Repeat the rows starting with the line containing "Switch to the Basic Transforms tab" and going on through the line containing "pyautogui.click(x=984, y=40)", and leave the pictures out of your answer.

— Start of DATA PROVIDED —

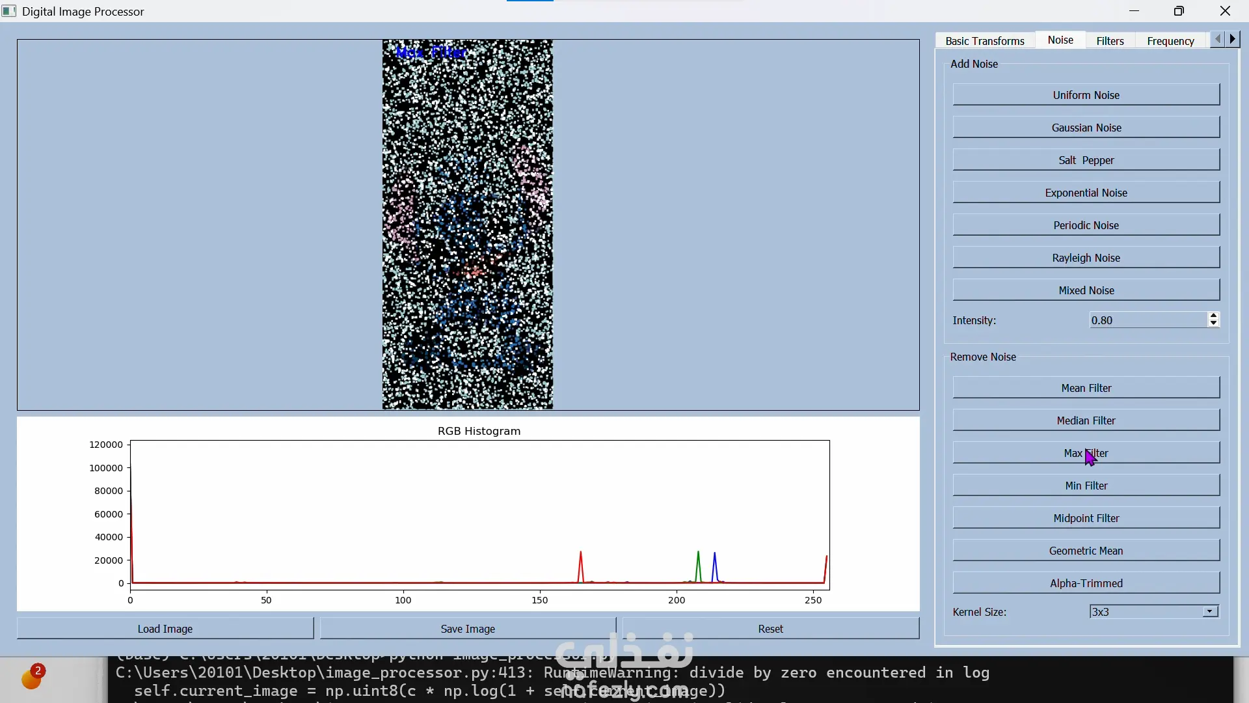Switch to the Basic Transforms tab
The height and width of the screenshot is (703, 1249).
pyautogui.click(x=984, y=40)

— End of DATA PROVIDED —
— Start of DATA PROVIDED —

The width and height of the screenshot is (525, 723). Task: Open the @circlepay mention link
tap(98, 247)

— End of DATA PROVIDED —

- **EXERCISE RESPONSE**
Switch to the Basic Transforms tab
The height and width of the screenshot is (703, 1249).
pyautogui.click(x=984, y=40)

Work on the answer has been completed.